The Web's Link-Driven Attention Economy
3 min read

The Web's Link-Driven Attention Economy

Photographer Lane Hartwell, by making all of her Flickr photos private to prevent uncredited use, and by forcing the take down of a parody video containing one of her photos, has shined a spotlight on the question of content owner’s rights on the web.

Mathew Ingram and Mike Arrington argue that Lane is on the wrong side of copyright law with the video take down, which she may be, but the reality is that the web has developed a de facto law of it’s own when it comes to fair use.

In the post-YouTube, post-BitTorrent era on the web, there is no content that can’t be easily reproduced by anyone, anywhere, for free. But that doesn’t mean there isn’t a currency for content on the web, which most content producers accept in exchange for a fair-use excerpt or even reproduction of the entire work.

The link.

The entire content economy on the web is based on the link, because the one resource that remains scare amidst all the plenty of the web is attention, and the link is what drives attention. The link drives search, the most powerful attention engine on the web. The link drives Digg, which can crash servers with its avalanche of attention. And the link drives the humble exchange of attention from one blog to another — or the transfer of attention, via a photo credit link, from a photo reproduced on one site to the photographers’ page or site.

If Lane Hartwell had consistently received a link in exchange for use of her photos on Flickr, I’d bet her photo stream would still be public. On the web, it’s not just the name credit that matters — it’s the link that enables a photo editor to discover the rest of Lane’s work, find her contact information, and offer her an assignment. It’s the link enables more people to discover her work, which enhances her reputation.

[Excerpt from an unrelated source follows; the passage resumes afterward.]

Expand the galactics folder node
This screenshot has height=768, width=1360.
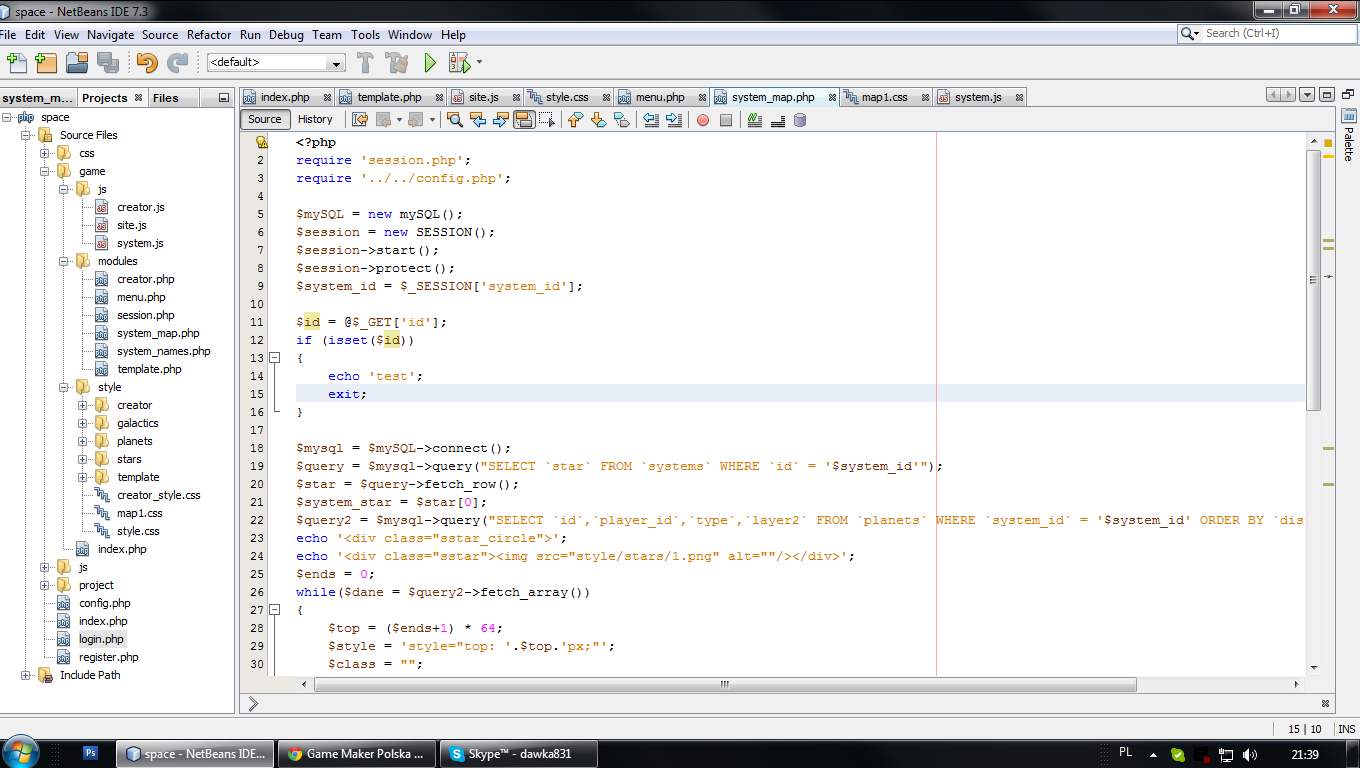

And it’s her reputation that is the monetizable asset.

Still, fair use linking for images on the web is not a simple issue. When a content excerpt is sufficiently limited, such as a line of text or a video thumbnail, the result can be a promotion for the full content where it lives on the publisher’s site, driving attention to that publisher to monetize by a variety of means.

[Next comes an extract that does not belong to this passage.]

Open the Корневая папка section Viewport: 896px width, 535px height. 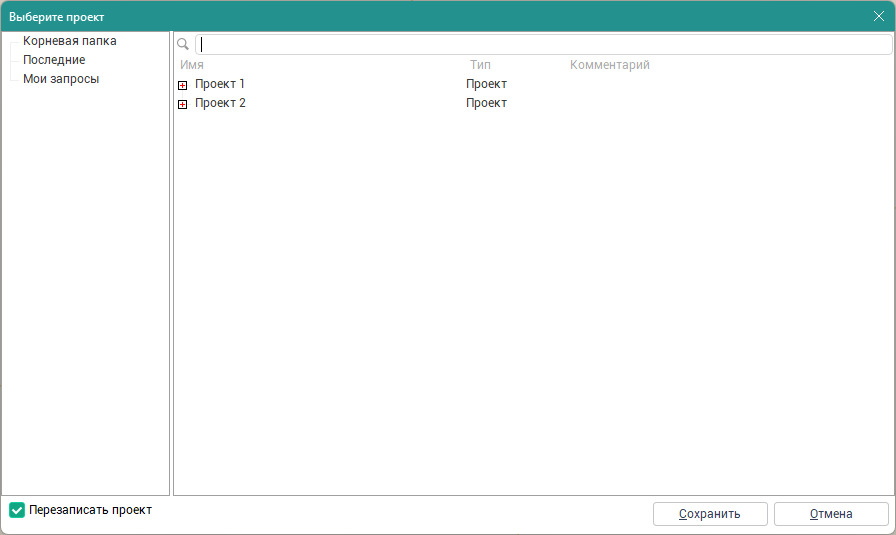click(x=69, y=41)

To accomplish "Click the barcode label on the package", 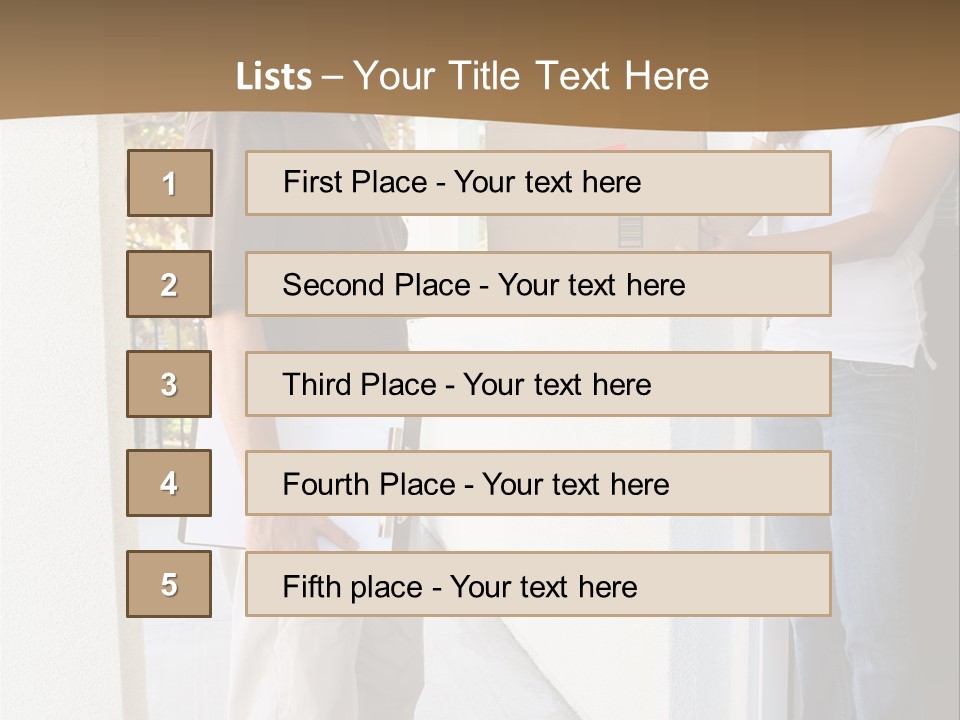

But it’s hard to excerpt a photo. The only option is thumbnails, which is what Digg uses — in most cases, there is sufficient incentive for users to click through to the site where the image is published, to see the full-size image. But it’s a fine line.

digg-image.jpg

(Here’s the original photo on Flickr)

Of course, I’m sure Lane would prefer, beyond a link, to be paid whenever her photos are reproduced on the web. But the web is, for better or worse, an attention economy — content creators who demand payment for distribution face stiff competition from a much larger group willing to accept attention as payment, with or without the ability to effectively monetize that attention.

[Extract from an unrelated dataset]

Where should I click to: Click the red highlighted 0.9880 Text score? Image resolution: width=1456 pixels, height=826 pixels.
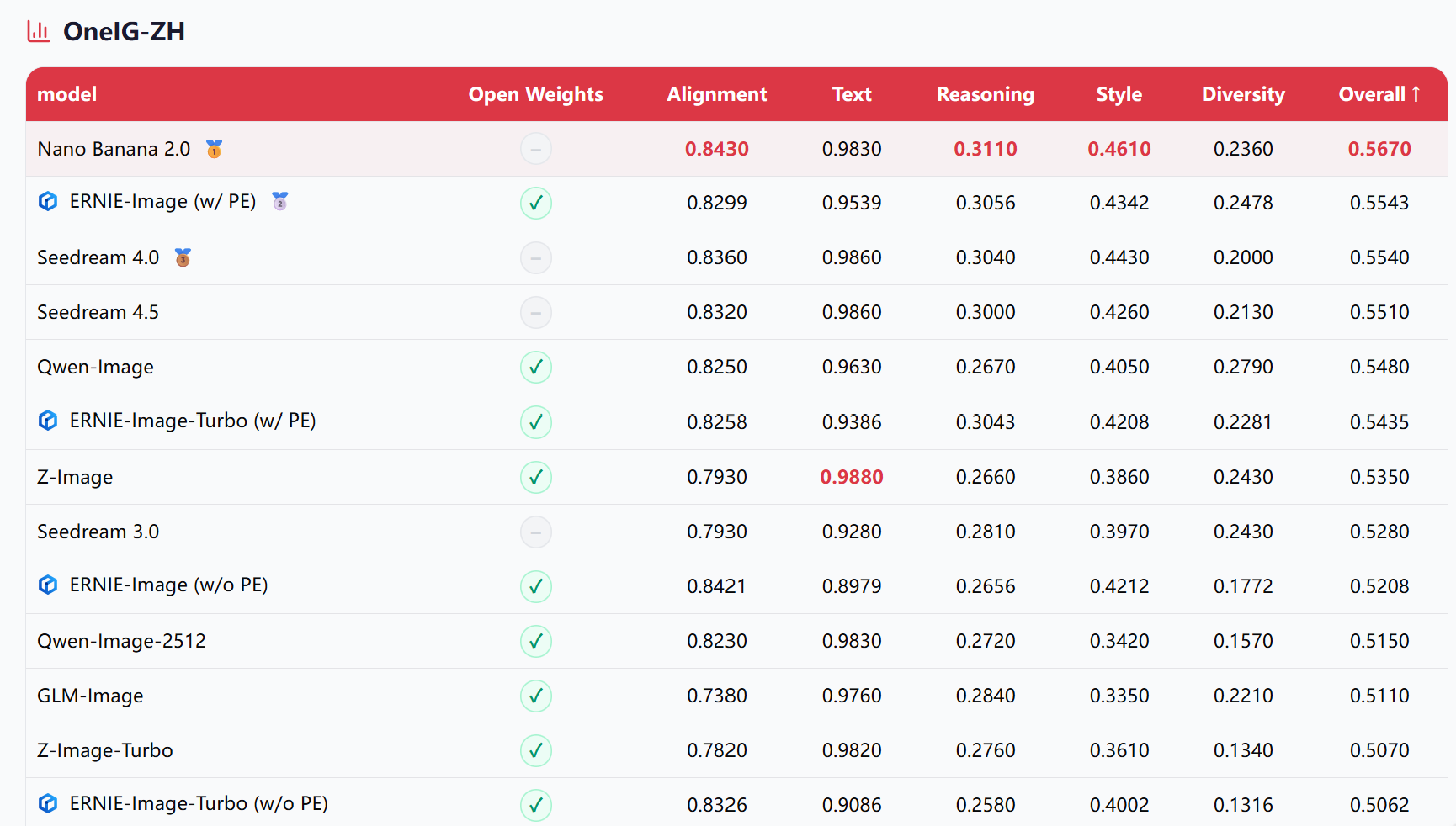tap(852, 477)
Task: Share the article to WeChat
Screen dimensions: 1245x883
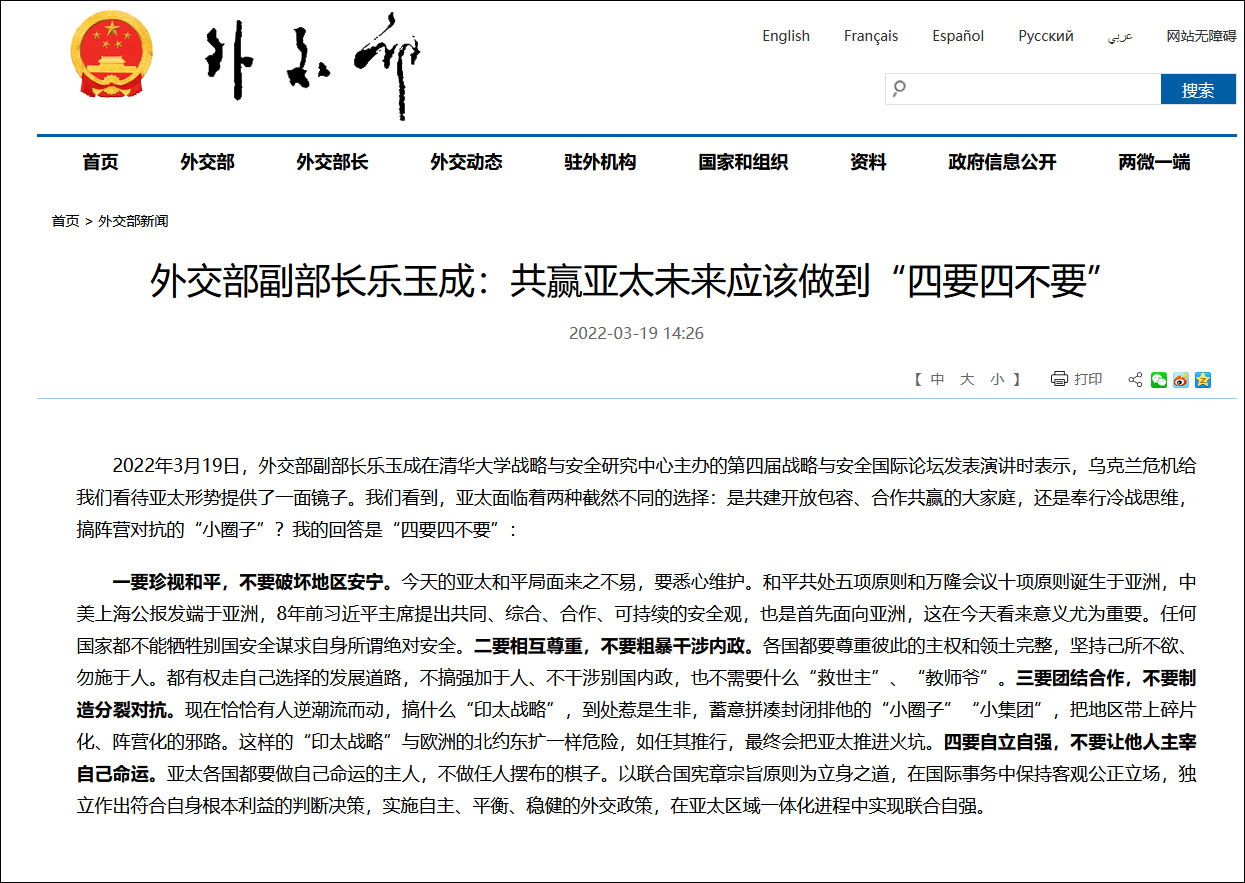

For content creators, making money from content on the web is not a simple, linear process as it was in analogue media. There are moments when they may have the leverage to charge for distribution of their content, and others when they may have to make a strategic decision to make it available for free in exchange for attention.

The New York Times decided that the content previously behind the TimesSelect pay wall was worth more monetized through attention, i.e. from search engines, than through subscriber fees.

The web is a dynamic, networked system that can be leveraged — even optimized — to deliver maximum business value to content creators, but unlike traditional content value chains, the economics of content on the web cannot be tightly controlled.